Friday, November 30, 2007

Making a Mess of Mozart

Apparently, this year Kenneth Branagh was not content with making a mess out of both As You Like It and Sleuth. He has now tried his hand with The Magic Flute; and, if the Web site is anything to go by, this may be his biggest disaster of the year. The site itself is an incredibly sloppy piece of work, at least if you enter it from the home page; so I would recommend cutting to the chase and going directly to the page with the trailer. Apparently, the Adobe Flash version is the only one that streams; and I do not recommend waiting for a download. If you cannot view the trailer, you may want to fall back on the text of the review that Tim Robey has provided for the Telegraph:

Plonking Mozart's phantasmagorical opera down in the trenches of the First World War is vintage Branagh - daring but silly.

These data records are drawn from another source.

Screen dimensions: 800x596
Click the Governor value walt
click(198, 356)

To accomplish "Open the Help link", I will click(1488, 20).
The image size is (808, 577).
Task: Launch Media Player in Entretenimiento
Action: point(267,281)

The Queen of the Night (a scary Lyubov Petrova) makes an arresting entrance on top of a tank, and zips through the night sky during her aria like a witch without a broomstick.

Her enemy Sarastro (the imposing German bass René Pape) runs a field hospital and the Three Ladies wear slutty nurse outfits. This is the good stuff.

The bad stuff has a lot to do with Stephen Fry's English libretto, a series of coy rhyming couplets that pitch camp halfway between WS Gilbert and world's-worst-poet William McGonagall.

Except for the unknown Amy Carson, very sweet and credible as Pamina, Branagh has cast the romantic leads with rising opera stars who sing superbly but fall straight into the old trap of giving stage performances in close-up. Papageno (Benjamin Jay Davis) has never been more annoying.

With James Conlon conducting, this Flute is perfectly in tune - so it's a shame Branagh keeps dropping it in the mud.

It is almost impossible for me to enumerate the ways in which this all aggravates, particularly in light of the excellent Flute that we got to enjoy this season in San Francisco. I also have to wonder why Branagh had to bring in Fry, when W. H. Auden and Chester Kallman had already come up with and extremely thoughtful (not to mention singable) English version. As to what the imagery promises, Robey's text is only the tip of the iceberg, if one is to judge by the trailer.

As You Like It has yet to make it to an American movie house. Anyone on this side of the pond who saw it did so by virtue of HBO. These days we no longer have any good way to watch opera on cable except for the occasional efforts by PBS. Having already seen René Pape with the San Francisco Opera, I would certainly enjoy seeing and hearing him again; but this does not strike me as a good way to do it.